- Separate egg yolks and whites, grate cheese, chop white mushrooms. Set aside everything.
- Preheat oven at 375F. Line Swiss roll tin with non-stick baking paper. Wash and remove stems from spinach leaves, in a covered pan cook wet leaves until lightly tender, make sure you do not add extra water. Drain well, squeeze out as much moisture as you can and then chop them.
- Place spinach in a bowl, add butter, egg yolks, seasoning and nutmeg, and beat them well. Whisk now egg whites until stiff peaks then fold egg whites into the mixture. Pour into the tin and garnish with half of cheese. Now bake for 12 minutes, until completely firm.
- At the same time, prepare the filling. In a pan, melt butter and lightly fry chopped mushrooms until properly tender, add flour, stir and cook for a minute. Add milk and boil, stirring until thickened. Let simmer for 2 minutes. Now remove from heat, mix up cream and chives. Set aside.

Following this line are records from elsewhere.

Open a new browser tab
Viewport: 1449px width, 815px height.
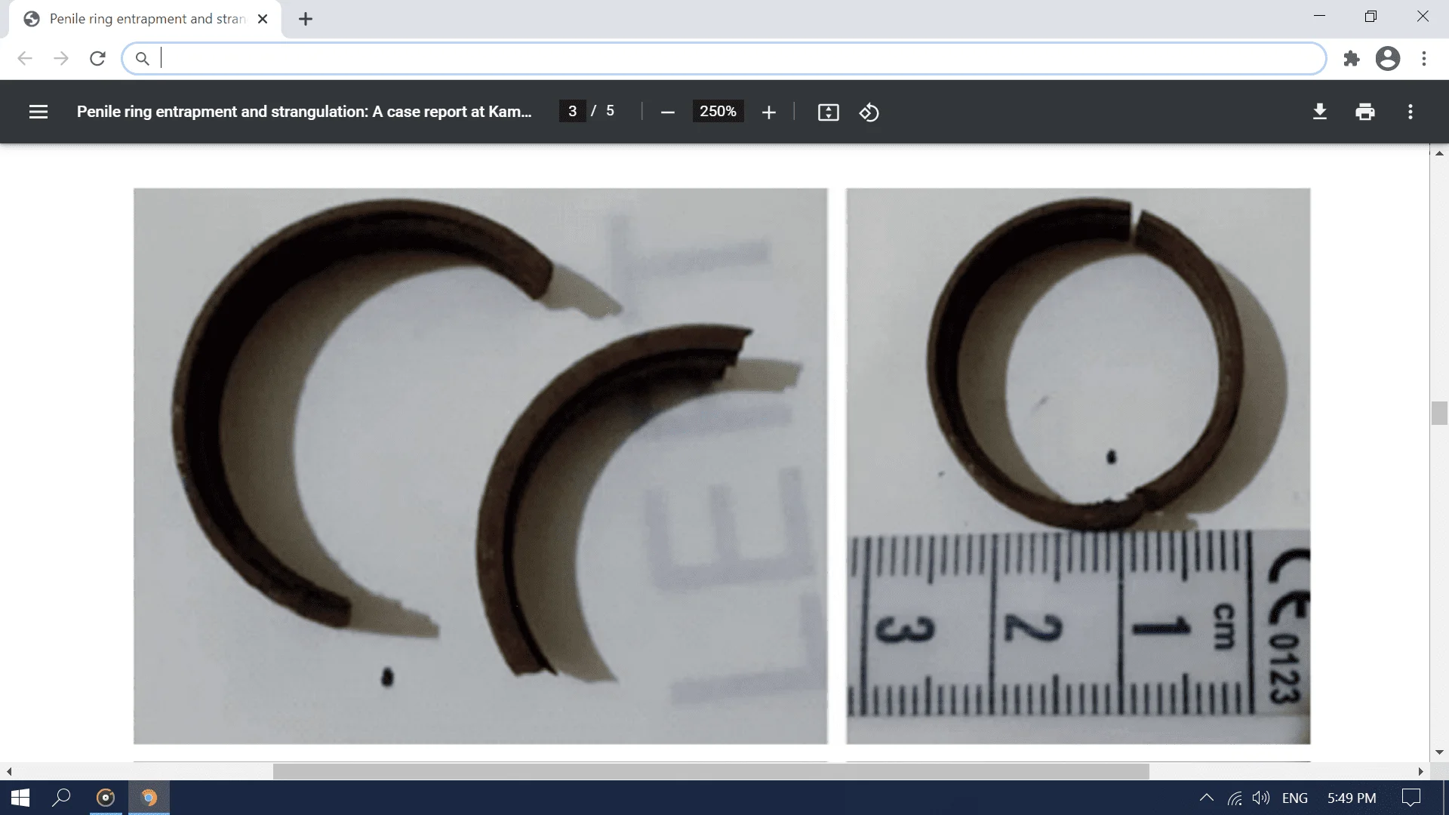click(x=306, y=19)
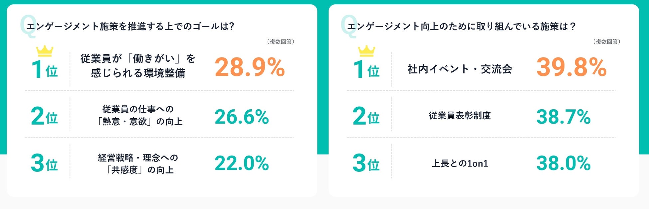
Task: Click the 22.0% value
Action: (242, 163)
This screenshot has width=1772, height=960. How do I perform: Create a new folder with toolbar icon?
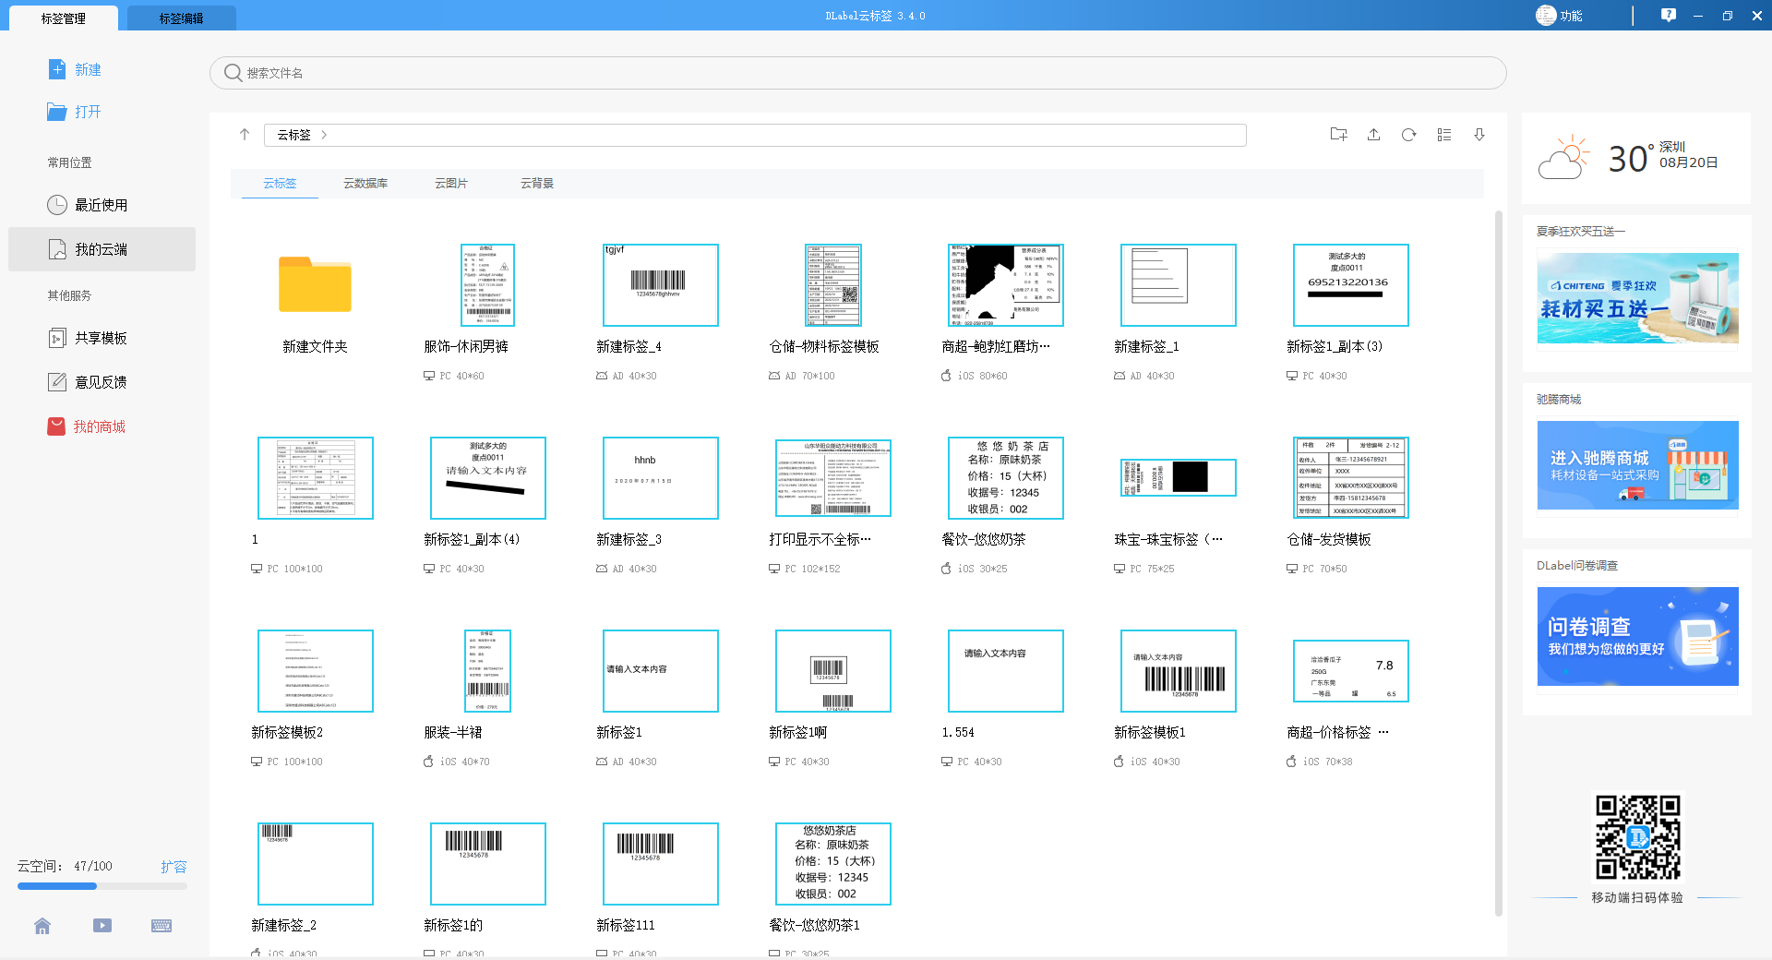(x=1338, y=134)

- Place out the cooked roulade from the oven and turn the roulade out on to the parchment paper then carefully peel off the lining paper and slowly spread the roulade with the mushroom filling.
- Roll up from end to end fairly tightly and shift to ovenproof dish. Topping with remaining cheese and place roulade to oven again for 5 minutes for melting cheese. Make slices and Serve hot to everyone.